ALICE COOPER / PARANORMAL (2017)

Un nouvel album d’Alice Cooper, non mais vous vous rendez compte ! Nous sommes en 2017 et le père Alice sort son 27ème album studio incroyable non ?

Juste pour vous dire que j’ai découvert Alice en 1980 et que je l’ai vu en concert pour la première fois en 1982 (pendant la tournée Special Forces) et j’adore pratiquement toute sa discographie.

A plus de 69 ans, le maître nous gratifie donc d’un nouvel opus et il sera en tournée dans toute l’Europe en 2017 avec notamment deux concerts en France !!

Pour certains artistes je n’écoute pratiquement plus de titres sur Internet et j’attends patiemment la sortie de l’album, de l’acheter physiquement pour l’écouter sur ma chaîne hi-fi (comme à l’époque), et trouver le moment adéquat pour le déguster tranquillement (en gros pour être sûr que personne va venir m’emmerder).

Le digipack de ce nouvel album contient 2 cd’s. Sur le cd 1, 10 nouveaux titres et sur le cd 2, deux nouveaux titres qui sont écrits et joués par le Alice Cooper band original suivi de 8 titres (des classiques) joués live tiré d’un concert à Colombus en mai 2016.

Lorsque j’introduis le cd dans la platine, j’ai une petite surprise en découvrant la durée du premier disque, à peine 35 minutes, je me demande bien pourquoi les deux nouveaux titres qui sont sur le cd 2 ne figurent pas sur celui-ci en bonus track ?

Passé cette incompréhension en ouvrant le livret, une très bonne nouvelle, l’album est produit par son vieil ami Bob Ezrin (cela nous rappelle toujours de très bons souvenirs) et concernant l’écriture des compositions, on peut retrouver Tommy Denander (qu’on ne présente plus ou si vous avez une heure de libre, vous pouvez consulter son Cv sur Wickipédia). D’autres noms comme Roger Glover, Bob Ezrin, Tommy Henriksen et bien sur Dennis Dunaway et Neal Smith se rajoutent à la liste.

Le premier titre « Paranormal » ouvre le bal (de l’horreur) et nous ramène au Alice Cooper que j’aimais découvrir au début des années 80’s, sans vraiment d’étiquettes de hard rock ou de hard Fm, un morceau entraînant et mélodique.

« Dead flies » est un délice (court) avec un riff et une rythmique qui nous rappelle un certain Jimi Hendrix, on s’aperçoit assez rapidement du travail accomplit entre Alice, Bob et Tommy qui mélange d’une façon subtile le style seventies au rock plus moderne.

« Fireball » riff en avant, orgue hammond, caisse claire puis Tom Basse, et la basse solide qui soutient le tout, l’ambiance est « Alicienne » (et pas encore malsaine) le couplet d’entrée vous séduit, le jeu de guitare est explosif ,un morceau aux accents power pop irrésistible !

« Paranoic personnality » nous ramène à l’époque de Go to Hell, un riff et une basse qui ronronne du tonnerre, un morceau délicieux, le travail sur ce morceau est génial, les choeurs sur le début de chaque couplet avec Alice et sur le refrain, c’est énorme !

« Fallen in love » on reconnaît de suite la guitare de Billy Gibbons, quel groove ! (et quel solo pour finir). Un morceau de pur rock à la sauce sudiste.

« Dynamic road », On adore quand Alice nous raconte des histoires, un morceau au style « Western » qui est un vrai délice, les choeurs qui suivent l’histoire an parlant puis avec le petit riff finement amené qui vous rappellera un vieux titre, bref il y a pleins de petits délires, difficile à décrypter sur une chronique.

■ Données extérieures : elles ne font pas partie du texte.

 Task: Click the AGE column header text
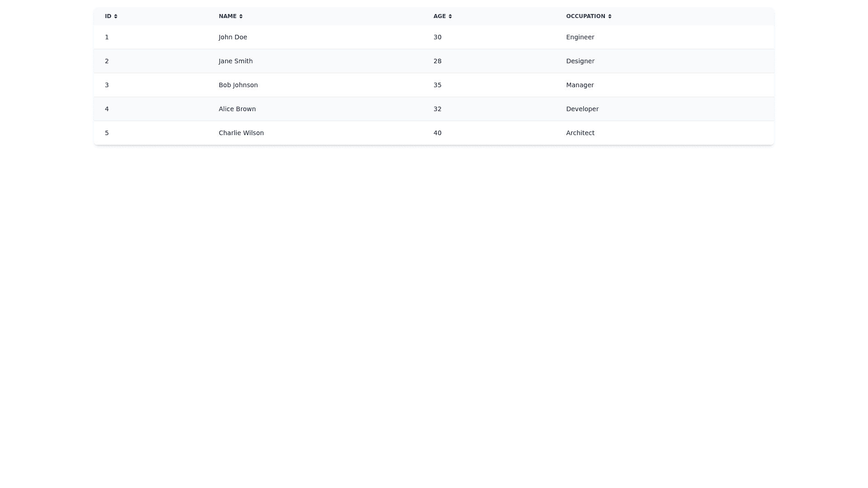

« Private public breakdown » son riff puissant me ramène à un titre comme « Department Of Youth », pas grand chose à dire, c’est du grand Alice !!

« Holy Water » avec ses cuivres et son côté cabaret est festif et entraînant, un titre qui devrait passer en boucle à la radio, ça donnerait la patate à certains !

« Rats » qui enchaîne est un morceau rock’n’roll à 200% et on retrouve le Alice Cooper band original sur ce titre accompagné toujours de Tommy Henriksen, Tommy Demander et de Bob Ezrin, les mecs ont dû vraiment s’éclater !!

L’album se termine par « The sounds of a » composé par Alice et Dennis Dunaway, un morceau à l’atmosphère psychédélique qui nous rappelle instinctivement le « Black Juju » de Love it to death, remarquable.

On attaque donc le 2ème cd avec « Genuine american girl » qui veut donc la réunion au niveau composition et musical du Alice Cooper band original et le résultat est un morceau power pop aux accents sixties bien sympathique et puis vient « You and all of your friends » qui est un morceau rock toujours aussi frais et entraînant avec une introduction qui nous rappelle les moments d’antan et des solos de fous tenus par l’immense Steve Hunter (oui il l’a gardé pour la fin).

Au final, une réunion particulièrement réussie (même si on aurait souhaité un album complet), le cd se poursuit avec 6 titres en live particulièrement bien exécuté, les titres sont « No more mr. noce guy », « Under my wheels », « Billion dollar babies », « Feed my frankenstein », « Only women bleed » et « school’s out ».

Au-delà de ce que j’ai évoqué en début de chronique, ce nouvel album d’Alice (en 2 cd’s) est une énorme réussite, sans aucun temps mort avec des titres éclectiques, en soulignant de nouveau un travail remarquable sur les compositions et une production digne d’un grand Bob Ezrin.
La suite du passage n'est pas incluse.